[START OF EXCERPT TO READ]

If you’ve ever come across text in a foreign language that contains lots of
???? characters or have written some Python code and received a message such as
UnicodeDecodeError: 'ascii' codec can't decode byte 0xff in position 6: ordinal not in range(128) then you have run into a problem with character sets, encodings, Unicode and the like.
The truth is that many developers are put off by Unicode because most of the time it is possible to muddle through rather than take the time to learn the basics. To make the problem worse if you have a system that manages to fudge the issues and just about work and then start trying to do things properly with Unicode it often highlights problems in other parts of your code.

[END OF EXCERPT TO READ]
[START OF SUPPLIED ENTRIES]

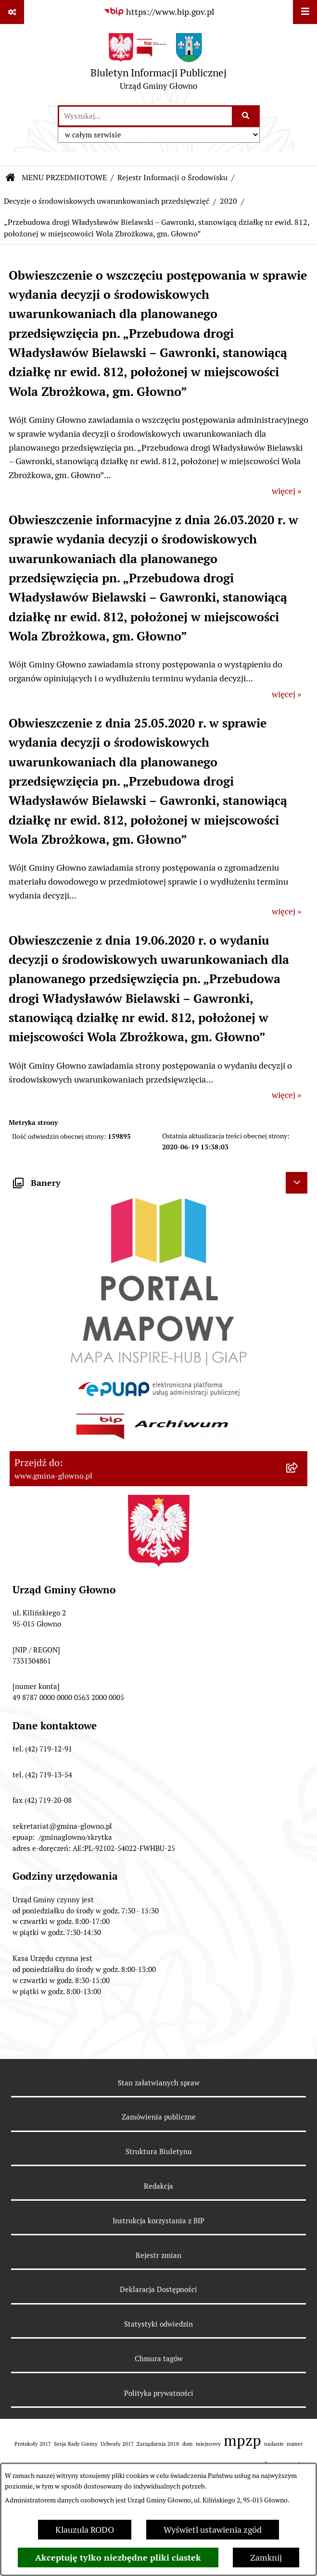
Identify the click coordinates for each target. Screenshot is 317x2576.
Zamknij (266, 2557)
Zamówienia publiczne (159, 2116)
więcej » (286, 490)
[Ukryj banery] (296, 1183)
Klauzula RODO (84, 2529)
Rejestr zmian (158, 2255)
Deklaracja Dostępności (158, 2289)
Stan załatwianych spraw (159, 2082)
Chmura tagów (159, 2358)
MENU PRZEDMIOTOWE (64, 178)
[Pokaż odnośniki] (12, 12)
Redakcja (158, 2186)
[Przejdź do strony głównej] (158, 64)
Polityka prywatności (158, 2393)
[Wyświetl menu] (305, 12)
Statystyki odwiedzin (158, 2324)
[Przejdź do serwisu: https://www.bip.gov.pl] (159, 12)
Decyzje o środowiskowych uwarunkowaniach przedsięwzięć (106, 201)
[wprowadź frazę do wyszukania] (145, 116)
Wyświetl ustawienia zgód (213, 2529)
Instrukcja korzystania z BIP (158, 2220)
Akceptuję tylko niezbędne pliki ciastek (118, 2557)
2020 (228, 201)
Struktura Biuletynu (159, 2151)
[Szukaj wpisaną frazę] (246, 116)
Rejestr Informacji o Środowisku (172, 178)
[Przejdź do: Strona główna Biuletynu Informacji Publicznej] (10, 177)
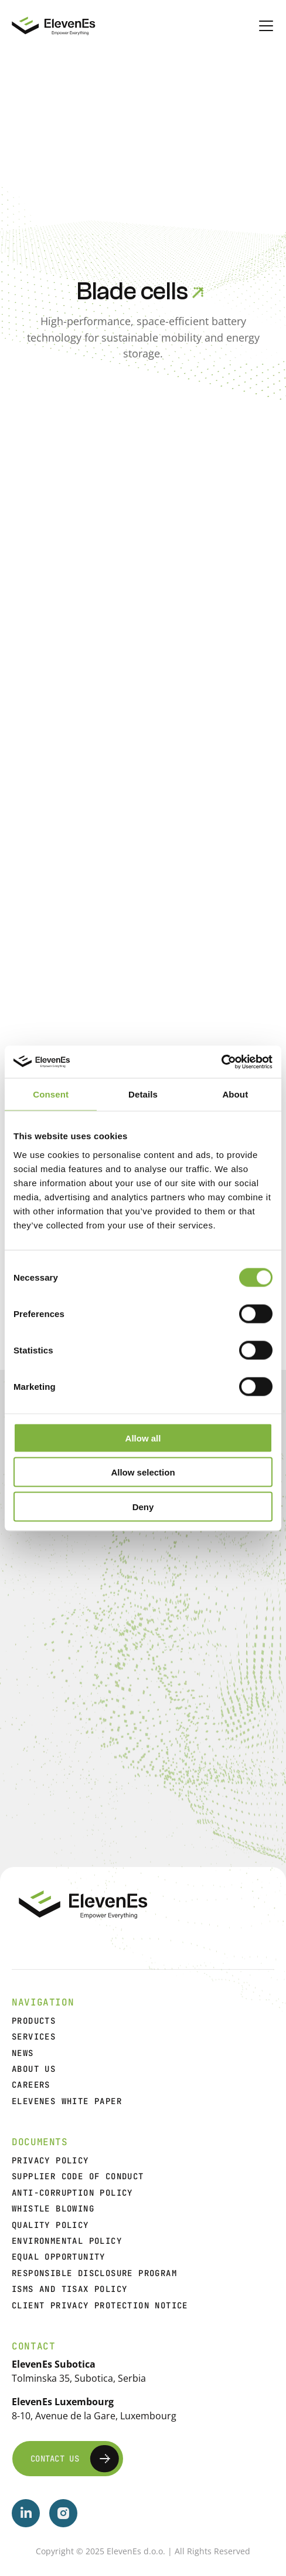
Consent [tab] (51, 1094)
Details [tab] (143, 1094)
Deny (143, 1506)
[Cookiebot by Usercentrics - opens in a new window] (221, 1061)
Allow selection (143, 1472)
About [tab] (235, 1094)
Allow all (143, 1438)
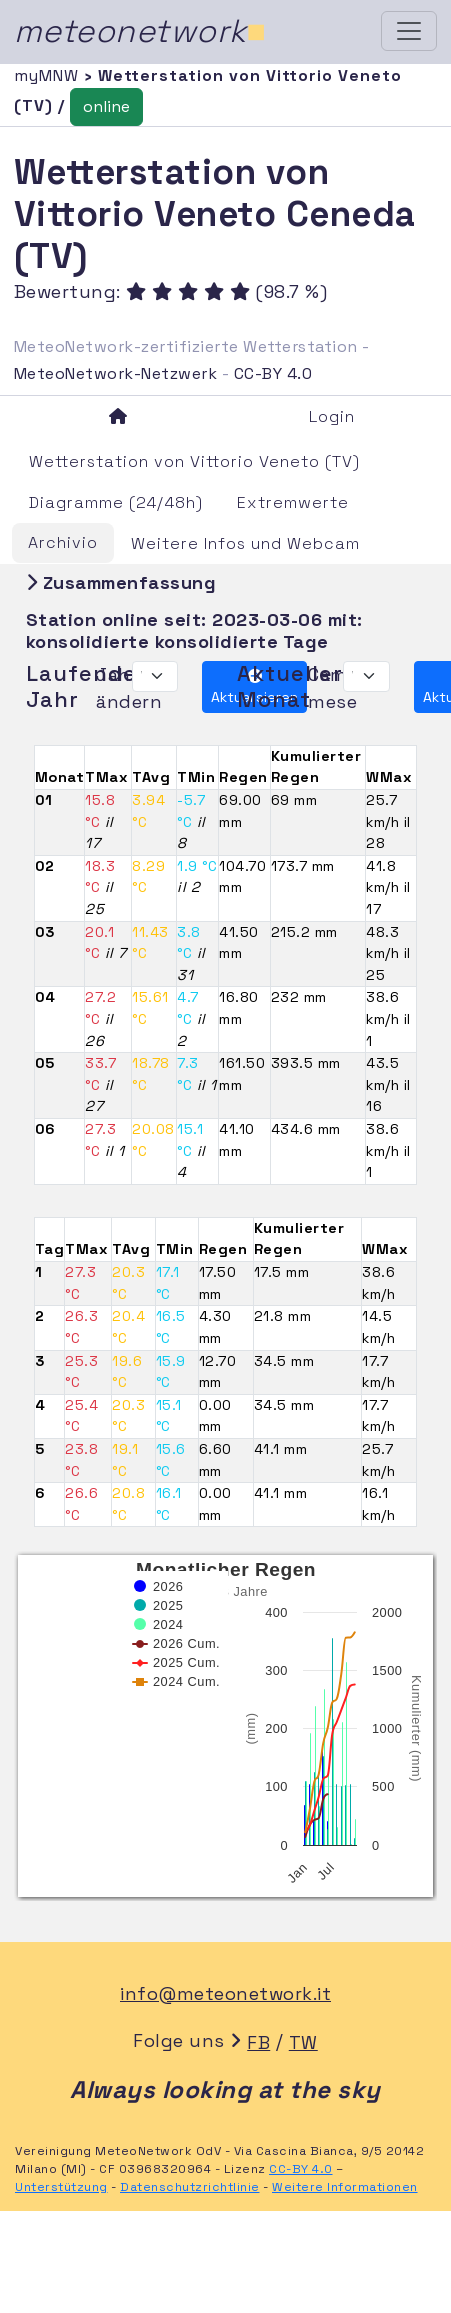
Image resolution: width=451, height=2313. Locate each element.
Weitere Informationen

[END OF SUPPLIED ENTRIES]
[START OF SUPPLIED ENTRIES]

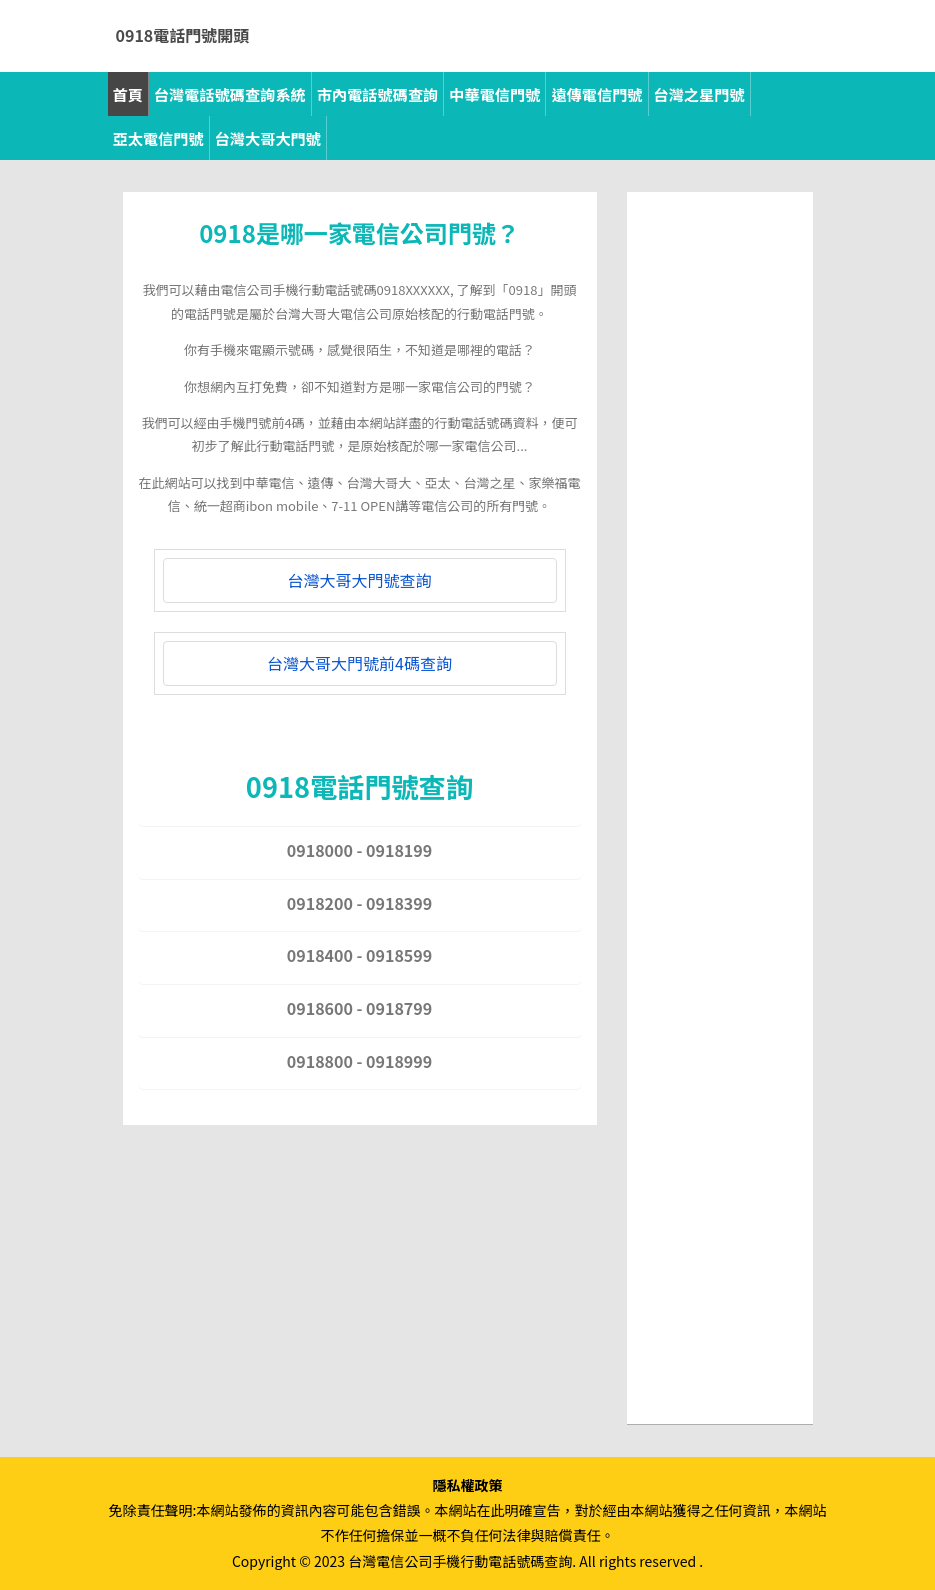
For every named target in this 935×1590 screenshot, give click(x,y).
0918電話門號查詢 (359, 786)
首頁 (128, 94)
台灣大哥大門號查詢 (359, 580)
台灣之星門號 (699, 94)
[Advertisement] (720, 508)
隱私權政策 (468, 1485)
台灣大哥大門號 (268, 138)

[END OF SUPPLIED ENTRIES]
[START OF SUPPLIED ENTRIES]

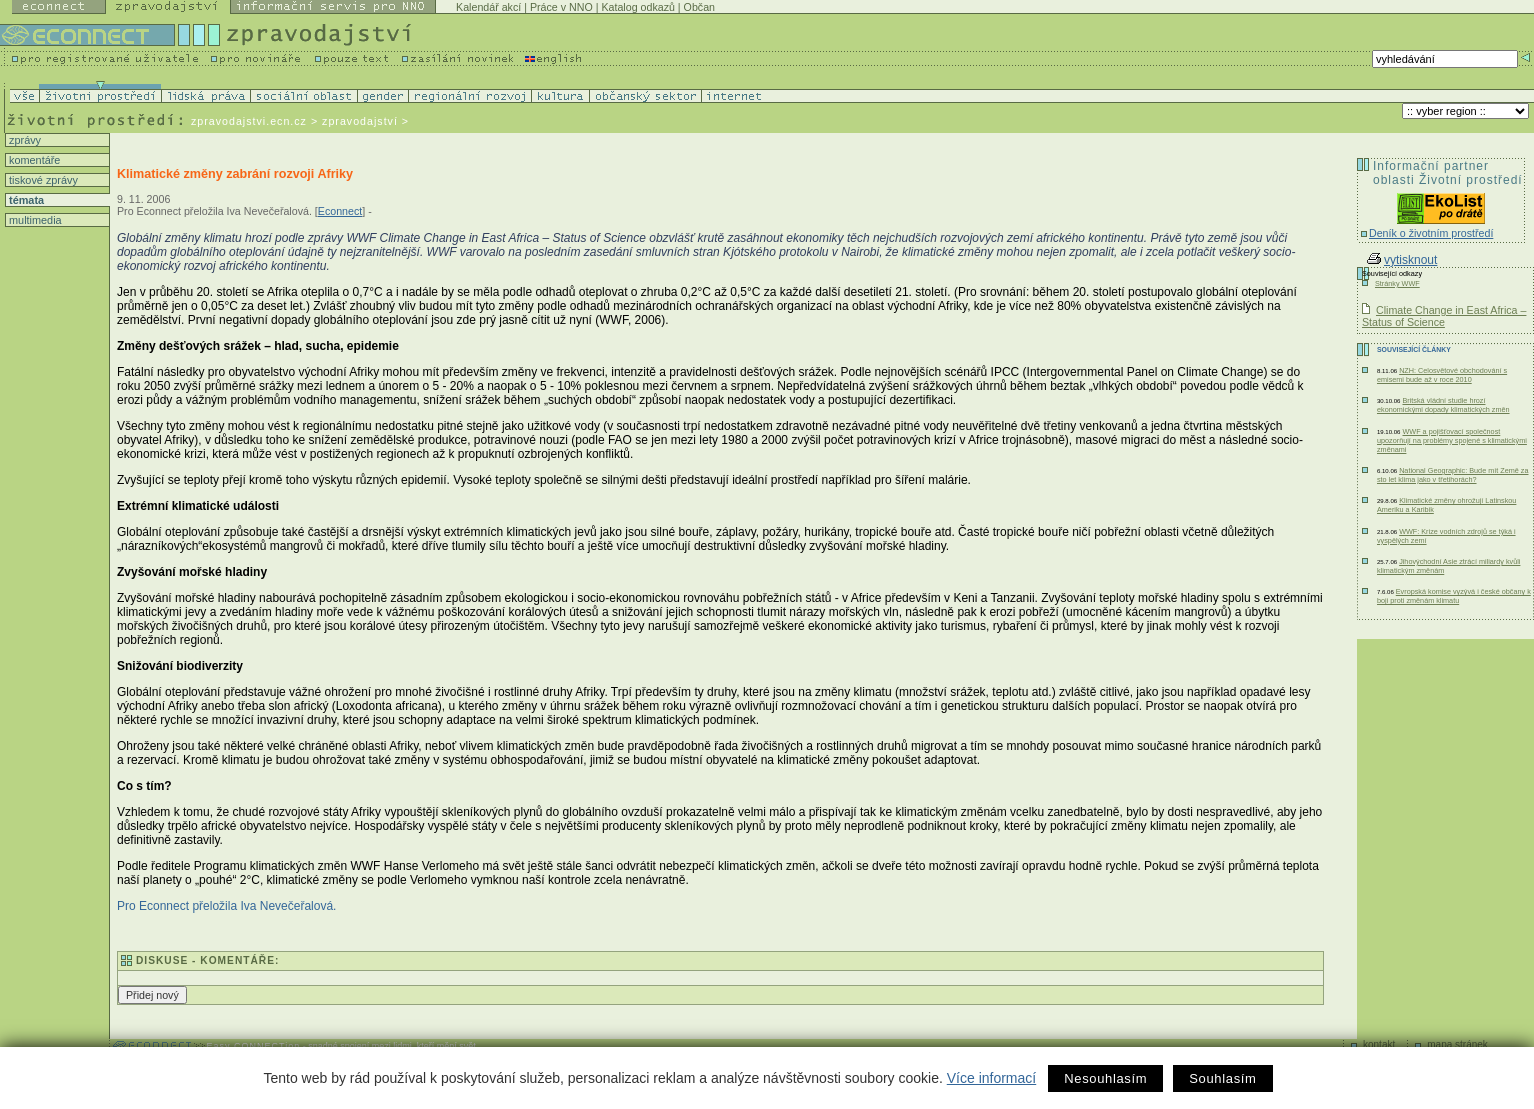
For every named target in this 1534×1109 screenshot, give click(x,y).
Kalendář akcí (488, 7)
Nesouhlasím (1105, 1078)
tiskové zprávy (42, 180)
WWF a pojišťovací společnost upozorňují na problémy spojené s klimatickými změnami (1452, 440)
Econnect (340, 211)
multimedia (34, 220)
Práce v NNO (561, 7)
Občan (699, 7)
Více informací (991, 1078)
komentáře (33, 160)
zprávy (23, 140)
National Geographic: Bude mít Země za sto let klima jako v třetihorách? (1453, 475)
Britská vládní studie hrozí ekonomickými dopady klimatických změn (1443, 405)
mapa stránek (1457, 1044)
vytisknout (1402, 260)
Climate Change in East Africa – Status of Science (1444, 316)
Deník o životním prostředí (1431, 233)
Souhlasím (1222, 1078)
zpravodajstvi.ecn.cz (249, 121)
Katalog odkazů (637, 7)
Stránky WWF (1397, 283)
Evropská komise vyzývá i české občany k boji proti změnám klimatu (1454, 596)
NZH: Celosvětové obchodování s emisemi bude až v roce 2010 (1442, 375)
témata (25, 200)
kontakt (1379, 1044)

[END OF SUPPLIED ENTRIES]

PROBLEM STATEMENT - From the passage on Unicode, extract word for word the portion that starts with the words containing "If you’ve ever" and ends with "and the like.".

ANSWER IN FULL -
If you’ve ever come across text in a foreign language that contains lots of
???? characters or have written some Python code and received a message such as
UnicodeDecodeError: 'ascii' codec can't decode byte 0xff in position 6: ordinal not in range(128) then you have run into a problem with character sets, encodings, Unicode and the like.